Аль-Ани исчез, но я осталась в Ираке. Я близко познакомилась с иракскими людьми, работавшими на «Вашингтон пост». Одна из пожилых женщин, которые готовили для нас, рассказывала, что работала в одном из дворцов Саддама Хусейна, и хвастала, что он любил ее белую фасоль и рис. Один из наших иракских корреспондентов по имени Насир подтрунивал над ней: «Может, это потому, что это единственная еда, которую ты умеешь готовить».

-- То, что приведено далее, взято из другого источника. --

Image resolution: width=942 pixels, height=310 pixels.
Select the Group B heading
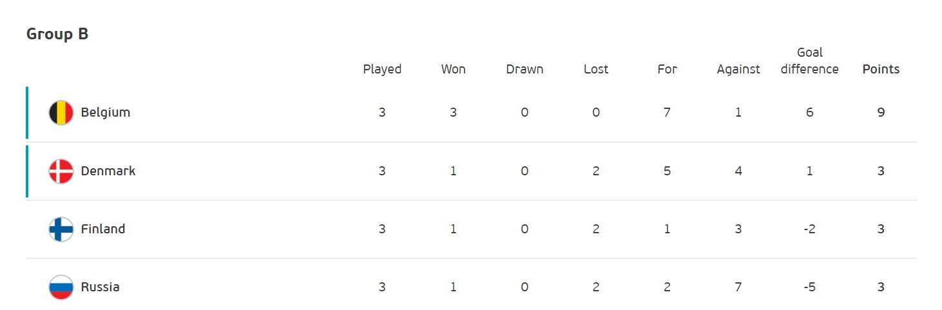coord(57,34)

От этих людей, среди которых были шииты, сунниты и курды, я узнала многое. Они говорили, что их этническая и религиозная принадлежность не имеет никакого значения и что раньше она тоже ничего не значила. Большинство местных корреспондентов имели хорошее образование. Некоторые из них были бизнесменами или инженерами, а Насир, которого мы звали Абу Саиф, был пилотом иракских авиалиний. Он работал переводчиком и корреспондентом, а его сын – водителем.

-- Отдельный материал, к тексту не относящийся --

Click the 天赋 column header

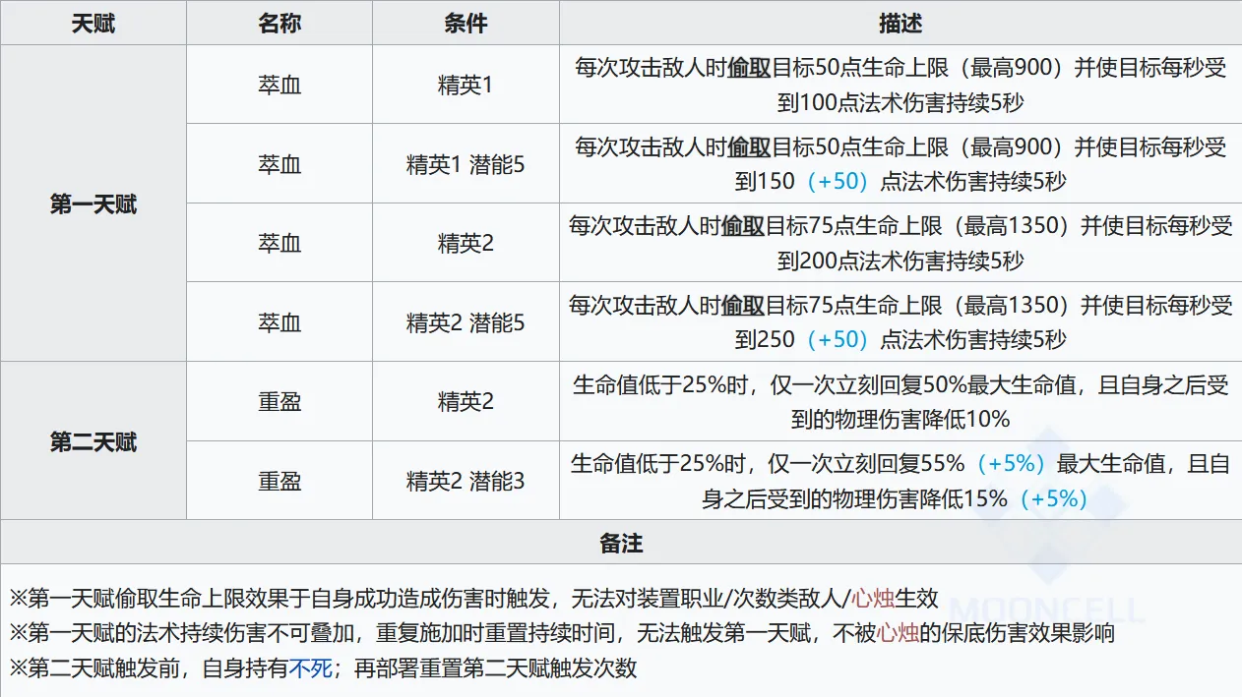(x=93, y=23)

Я стала частью быстрой жизни нашего отделения, охотилась за историями о том, какой была жизнь в Ираке во времена Саддама Хусейна, и о продолжающемся поиске оружия массового поражения. Пол Бремер, глава американской оккупационной администрации в Ираке, не так давно объявил, что иракская армия и полиция будут распущены. Во время пресс-конференции Ахмад Чалаби, политик-шиит, глава Иракского национального конгресса, который дал повод для вторжения американскому правительству, сказал, что благородные люди из его партии позаботятся о безопасности, но новый Ирак сможет функционировать только тогда, когда каждый член партии Баас понесет ответственность за свои преступления. Но избавление от сторонников Баас имело серьезные последствия: роспуск армии и полиции оставлял множество мужчин, по большей части суннитов, имеющих опыт в обеспечении безопасности, безработными, разозленными и хорошо вооруженными. Это привело к тому, что в «Аль-Каиду» в Ираке рекруты потекли рекой.